● STUDY MATERIAL
++++++++
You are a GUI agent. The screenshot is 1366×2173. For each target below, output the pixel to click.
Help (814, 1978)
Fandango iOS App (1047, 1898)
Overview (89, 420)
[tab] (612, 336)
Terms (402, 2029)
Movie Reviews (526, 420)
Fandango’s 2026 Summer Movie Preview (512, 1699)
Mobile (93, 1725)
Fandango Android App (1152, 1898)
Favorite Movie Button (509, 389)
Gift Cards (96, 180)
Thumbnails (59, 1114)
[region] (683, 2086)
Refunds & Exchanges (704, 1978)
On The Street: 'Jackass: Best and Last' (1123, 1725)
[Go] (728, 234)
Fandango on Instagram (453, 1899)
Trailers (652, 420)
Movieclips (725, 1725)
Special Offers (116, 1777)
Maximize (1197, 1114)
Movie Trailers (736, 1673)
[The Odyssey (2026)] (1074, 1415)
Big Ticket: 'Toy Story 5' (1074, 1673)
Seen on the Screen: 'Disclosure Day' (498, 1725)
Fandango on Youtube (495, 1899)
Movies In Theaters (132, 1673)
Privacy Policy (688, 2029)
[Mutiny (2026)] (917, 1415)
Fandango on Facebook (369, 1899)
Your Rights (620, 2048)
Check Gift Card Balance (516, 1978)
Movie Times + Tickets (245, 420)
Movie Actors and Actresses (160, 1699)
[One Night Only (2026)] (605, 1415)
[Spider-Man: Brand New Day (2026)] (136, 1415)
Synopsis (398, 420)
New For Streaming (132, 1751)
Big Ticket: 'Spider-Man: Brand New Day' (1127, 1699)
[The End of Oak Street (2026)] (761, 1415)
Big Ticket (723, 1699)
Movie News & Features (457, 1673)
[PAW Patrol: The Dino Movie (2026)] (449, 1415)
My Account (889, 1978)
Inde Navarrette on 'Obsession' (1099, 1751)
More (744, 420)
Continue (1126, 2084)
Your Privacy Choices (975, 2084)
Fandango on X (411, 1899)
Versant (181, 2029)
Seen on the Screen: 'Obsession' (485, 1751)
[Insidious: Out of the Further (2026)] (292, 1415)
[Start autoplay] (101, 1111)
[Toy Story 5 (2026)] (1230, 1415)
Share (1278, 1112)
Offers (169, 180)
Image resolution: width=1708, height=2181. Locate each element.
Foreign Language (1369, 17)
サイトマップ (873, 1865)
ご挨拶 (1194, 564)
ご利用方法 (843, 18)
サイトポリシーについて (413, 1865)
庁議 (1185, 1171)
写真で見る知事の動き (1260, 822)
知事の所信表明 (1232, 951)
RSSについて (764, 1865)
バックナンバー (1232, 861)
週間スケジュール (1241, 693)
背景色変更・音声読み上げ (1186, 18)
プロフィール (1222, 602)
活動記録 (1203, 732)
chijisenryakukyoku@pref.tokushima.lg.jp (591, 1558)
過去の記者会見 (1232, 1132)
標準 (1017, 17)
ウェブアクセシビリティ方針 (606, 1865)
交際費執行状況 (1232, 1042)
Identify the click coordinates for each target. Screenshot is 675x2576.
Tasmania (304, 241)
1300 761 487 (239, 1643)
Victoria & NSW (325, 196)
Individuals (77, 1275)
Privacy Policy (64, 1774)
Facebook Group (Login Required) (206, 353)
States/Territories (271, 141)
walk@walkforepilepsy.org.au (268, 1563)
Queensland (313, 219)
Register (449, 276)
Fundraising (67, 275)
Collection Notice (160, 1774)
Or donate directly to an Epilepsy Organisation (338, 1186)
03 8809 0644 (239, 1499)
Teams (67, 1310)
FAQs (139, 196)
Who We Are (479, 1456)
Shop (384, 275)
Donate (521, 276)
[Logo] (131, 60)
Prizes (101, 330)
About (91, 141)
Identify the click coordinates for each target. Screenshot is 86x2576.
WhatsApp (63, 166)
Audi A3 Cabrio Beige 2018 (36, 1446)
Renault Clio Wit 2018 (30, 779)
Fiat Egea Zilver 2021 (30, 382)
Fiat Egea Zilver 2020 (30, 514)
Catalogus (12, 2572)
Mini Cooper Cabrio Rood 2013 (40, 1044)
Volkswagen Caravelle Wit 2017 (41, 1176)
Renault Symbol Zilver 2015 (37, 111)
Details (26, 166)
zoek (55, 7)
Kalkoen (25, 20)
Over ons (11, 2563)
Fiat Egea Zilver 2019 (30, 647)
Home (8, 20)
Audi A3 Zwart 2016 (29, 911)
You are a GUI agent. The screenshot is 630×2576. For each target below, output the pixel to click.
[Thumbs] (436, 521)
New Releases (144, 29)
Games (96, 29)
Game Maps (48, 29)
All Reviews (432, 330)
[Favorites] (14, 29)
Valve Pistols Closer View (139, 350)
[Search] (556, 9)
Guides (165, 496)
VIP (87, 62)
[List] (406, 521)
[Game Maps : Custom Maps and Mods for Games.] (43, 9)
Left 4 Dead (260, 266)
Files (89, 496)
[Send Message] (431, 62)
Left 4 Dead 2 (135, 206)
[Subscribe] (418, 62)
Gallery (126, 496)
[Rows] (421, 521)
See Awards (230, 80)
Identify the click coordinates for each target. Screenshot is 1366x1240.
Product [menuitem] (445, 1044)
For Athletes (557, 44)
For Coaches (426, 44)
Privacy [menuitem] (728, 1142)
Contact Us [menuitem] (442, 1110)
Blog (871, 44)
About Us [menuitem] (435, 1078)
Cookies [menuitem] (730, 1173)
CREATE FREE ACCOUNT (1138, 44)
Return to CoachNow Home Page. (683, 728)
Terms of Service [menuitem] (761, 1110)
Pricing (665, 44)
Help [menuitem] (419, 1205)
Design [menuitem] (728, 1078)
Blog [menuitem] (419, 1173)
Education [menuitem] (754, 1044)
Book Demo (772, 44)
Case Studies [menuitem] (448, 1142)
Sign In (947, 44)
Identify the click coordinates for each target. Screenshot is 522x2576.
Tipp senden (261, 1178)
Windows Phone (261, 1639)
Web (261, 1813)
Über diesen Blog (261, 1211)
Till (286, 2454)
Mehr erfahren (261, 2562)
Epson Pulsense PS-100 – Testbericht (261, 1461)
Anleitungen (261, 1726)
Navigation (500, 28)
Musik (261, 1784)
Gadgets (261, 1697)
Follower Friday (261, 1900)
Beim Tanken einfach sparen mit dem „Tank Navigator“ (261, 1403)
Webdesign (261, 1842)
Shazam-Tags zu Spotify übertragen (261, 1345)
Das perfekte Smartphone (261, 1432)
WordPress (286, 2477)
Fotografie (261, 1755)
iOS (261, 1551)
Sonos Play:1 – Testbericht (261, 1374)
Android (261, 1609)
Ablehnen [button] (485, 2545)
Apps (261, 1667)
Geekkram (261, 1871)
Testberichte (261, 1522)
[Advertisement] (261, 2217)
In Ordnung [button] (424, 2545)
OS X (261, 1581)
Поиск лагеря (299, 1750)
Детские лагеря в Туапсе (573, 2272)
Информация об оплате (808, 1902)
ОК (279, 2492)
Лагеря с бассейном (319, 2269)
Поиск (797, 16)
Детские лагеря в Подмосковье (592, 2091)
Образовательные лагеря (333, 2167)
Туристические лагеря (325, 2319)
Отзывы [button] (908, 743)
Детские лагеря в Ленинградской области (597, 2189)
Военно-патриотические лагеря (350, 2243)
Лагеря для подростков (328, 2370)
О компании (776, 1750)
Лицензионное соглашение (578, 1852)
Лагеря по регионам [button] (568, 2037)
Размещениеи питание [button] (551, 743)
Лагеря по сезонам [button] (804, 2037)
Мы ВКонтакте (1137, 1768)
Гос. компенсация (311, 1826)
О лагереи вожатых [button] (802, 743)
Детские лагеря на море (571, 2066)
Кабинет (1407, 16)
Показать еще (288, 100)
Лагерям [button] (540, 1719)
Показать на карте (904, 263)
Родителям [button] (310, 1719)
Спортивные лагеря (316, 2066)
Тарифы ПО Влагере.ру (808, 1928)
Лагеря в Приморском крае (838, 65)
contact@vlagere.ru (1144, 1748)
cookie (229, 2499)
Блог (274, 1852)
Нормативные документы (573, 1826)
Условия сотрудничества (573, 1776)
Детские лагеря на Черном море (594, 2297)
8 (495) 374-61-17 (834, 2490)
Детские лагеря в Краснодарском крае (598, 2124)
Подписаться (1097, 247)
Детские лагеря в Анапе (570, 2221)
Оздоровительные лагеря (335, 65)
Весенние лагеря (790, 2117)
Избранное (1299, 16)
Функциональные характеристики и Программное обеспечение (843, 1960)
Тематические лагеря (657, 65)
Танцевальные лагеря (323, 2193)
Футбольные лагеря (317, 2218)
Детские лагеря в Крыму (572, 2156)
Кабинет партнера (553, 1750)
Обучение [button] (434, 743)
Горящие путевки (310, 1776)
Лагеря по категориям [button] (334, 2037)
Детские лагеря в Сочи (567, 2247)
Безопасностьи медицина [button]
++++++++
● GOAL OF THE EXERCISE
Your answer must consist solely of the lines above between the line holding "Отзывы [button] (908, 743)" and the line holding "Гос. компенсация (311, 1826)", inclusive, copied exactly.

● YOUR SOLUTION
Отзывы [button] (908, 743)
Детские лагеря в Ленинградской области (597, 2189)
Военно-патриотические лагеря (350, 2243)
Лагеря для подростков (328, 2370)
О компании (776, 1750)
Лицензионное соглашение (578, 1852)
Лагеря по регионам [button] (568, 2037)
Размещениеи питание [button] (551, 743)
Лагеря по сезонам [button] (804, 2037)
Мы ВКонтакте (1137, 1768)
Гос. компенсация (311, 1826)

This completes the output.